--- DATA SHOWN ---

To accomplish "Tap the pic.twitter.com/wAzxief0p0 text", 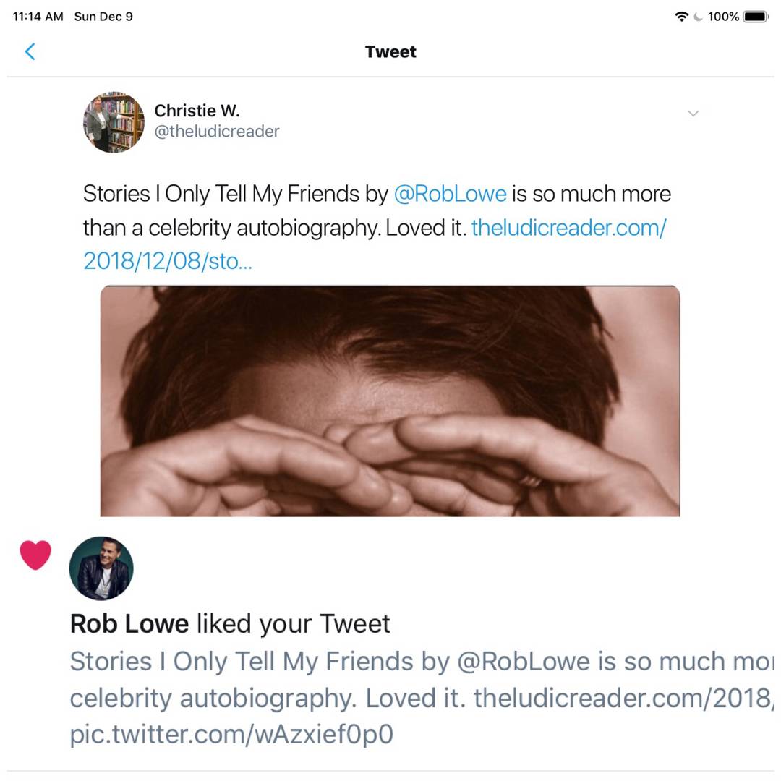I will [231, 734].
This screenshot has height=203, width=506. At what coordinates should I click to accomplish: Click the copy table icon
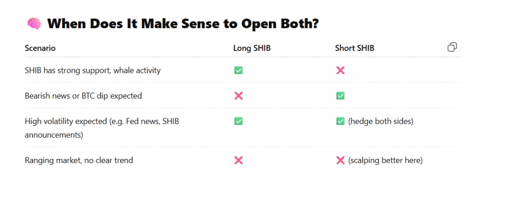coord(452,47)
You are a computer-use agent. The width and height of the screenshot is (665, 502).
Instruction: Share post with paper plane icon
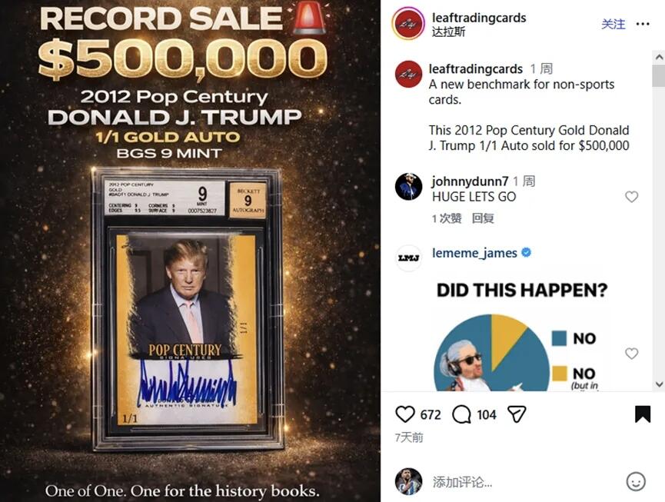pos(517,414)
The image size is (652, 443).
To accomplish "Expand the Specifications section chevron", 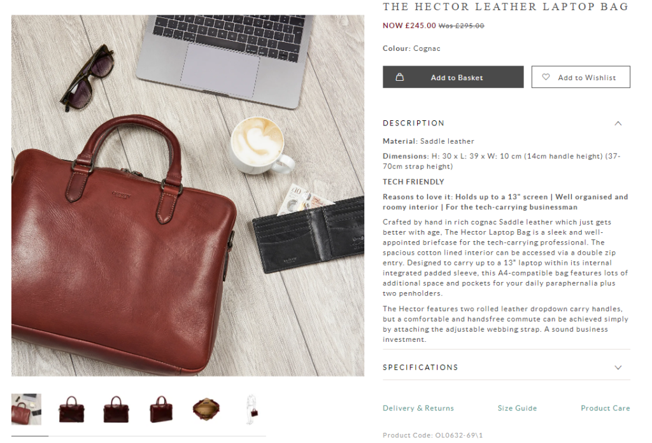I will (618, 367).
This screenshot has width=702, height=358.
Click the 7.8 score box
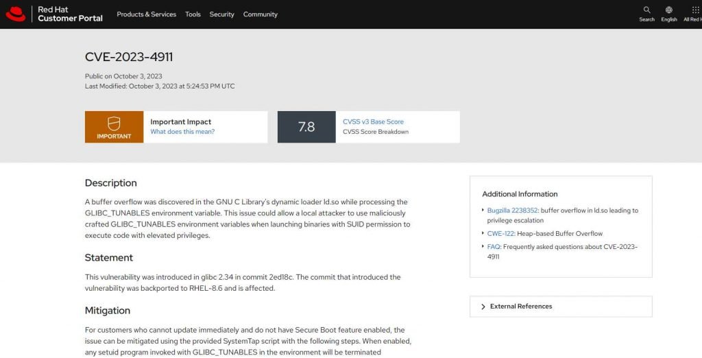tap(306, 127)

---
--- DATA SHOWN ---

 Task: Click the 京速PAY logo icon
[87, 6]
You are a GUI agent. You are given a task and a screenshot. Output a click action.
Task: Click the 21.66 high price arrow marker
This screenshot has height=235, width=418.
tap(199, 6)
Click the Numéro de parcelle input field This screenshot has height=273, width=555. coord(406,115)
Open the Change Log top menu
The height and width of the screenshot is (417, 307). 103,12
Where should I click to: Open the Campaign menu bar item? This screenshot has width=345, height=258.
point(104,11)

---

> TO DO
From the entries above, select each line containing the string "agent".

> OUTPUT OF THE TASK
You are a computer-use agent. The width and height of the screenshot is (665, 502).
You are a GUI agent. You are given a task and a screenshot. Output a click action.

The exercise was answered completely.